How analytics and other high-tech tools can reap better insights.
Technological change isn’t always apparent to the naked eye, says Darryl Davis, PhD.
Still, the head of biophysical research and analytics at Janssen knows how rapidly computing technology is changing biotechnology labs. In a pair of slides he presented at the Big Data and Analytics for Pharma Summit in Philadelphia, he demonstrated that change.
One slide represented laboratory workflows in 2008, while the other showed the present. In both, data are generated by plate readers or chromatography, among other functions, in a native data format. In 2008, that information was translated into a common data format before being moved to a data repository, and then into a server appliance, and eventually to the user interface.
The 2017 workflow ends the same, but in the center lies the difference. Rather than being converted into a common format, the native data are fed directly into analytics platforms.
“Some legacy practices are misaligned with current capabilities and technologies,” Davis says. The new analytics processes allow pharma to get more deliverables, better and faster, which they can build upon.
Davis’s team uses Labkey’s postgres database tool to define processes, which are fed into KNIME, a workflow manager that incorporates machine learning and data mining components. KNIME executes and analyzes the raw data, which is then kicked into RapidMiner for analytics processing. The data then go into Anaconda, which acts as a notebook and an accessible graphical workbench.

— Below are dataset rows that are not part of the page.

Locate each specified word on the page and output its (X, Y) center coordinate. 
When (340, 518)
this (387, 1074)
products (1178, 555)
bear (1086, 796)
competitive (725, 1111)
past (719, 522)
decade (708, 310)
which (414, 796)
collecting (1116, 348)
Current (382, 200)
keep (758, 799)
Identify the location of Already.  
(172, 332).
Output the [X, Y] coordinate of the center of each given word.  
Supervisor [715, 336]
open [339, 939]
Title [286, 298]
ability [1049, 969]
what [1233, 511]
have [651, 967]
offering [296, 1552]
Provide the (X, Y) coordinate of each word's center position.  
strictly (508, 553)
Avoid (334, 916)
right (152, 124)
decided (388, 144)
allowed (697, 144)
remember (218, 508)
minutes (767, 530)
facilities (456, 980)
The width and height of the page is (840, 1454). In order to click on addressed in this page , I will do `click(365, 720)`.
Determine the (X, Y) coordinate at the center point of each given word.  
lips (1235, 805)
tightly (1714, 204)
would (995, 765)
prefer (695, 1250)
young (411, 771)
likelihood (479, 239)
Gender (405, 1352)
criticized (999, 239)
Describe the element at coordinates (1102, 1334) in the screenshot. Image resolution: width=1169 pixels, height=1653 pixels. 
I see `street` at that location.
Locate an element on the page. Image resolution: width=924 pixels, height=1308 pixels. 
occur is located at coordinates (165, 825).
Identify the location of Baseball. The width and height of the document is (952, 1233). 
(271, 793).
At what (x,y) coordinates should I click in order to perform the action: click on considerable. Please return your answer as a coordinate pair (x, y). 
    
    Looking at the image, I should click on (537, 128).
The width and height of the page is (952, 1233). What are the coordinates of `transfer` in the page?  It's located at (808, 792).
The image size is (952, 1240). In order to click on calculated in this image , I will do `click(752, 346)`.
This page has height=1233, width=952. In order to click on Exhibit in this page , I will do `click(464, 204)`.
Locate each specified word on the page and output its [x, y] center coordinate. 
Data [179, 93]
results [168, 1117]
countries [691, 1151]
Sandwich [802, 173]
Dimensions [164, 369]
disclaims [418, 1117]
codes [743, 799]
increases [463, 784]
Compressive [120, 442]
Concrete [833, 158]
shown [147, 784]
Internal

All these tools are widely available, and both KNIME and Rapidminer are open source. Though many laboratories have been tempted to build tools, Davis says, it isn’t always the most efficient idea. “Generally, any time we’ve tried to write code, it hasn’t turned out as good as these tools that already exist,” he adds.
Besides, he notes, focusing on bells and whistles may be fun, but deliverables are the ultimate goal. Existing tools, he believes, allow biotech laboratories to produce even more powerful, useful insights. The tools themselves will continue to improve, as well.
“The lab of the future will look much the same as today but, much like a smartphone compared to a landline, will have vastly different capabilities arising from technology that will be invisible to the consumer,” he concluded.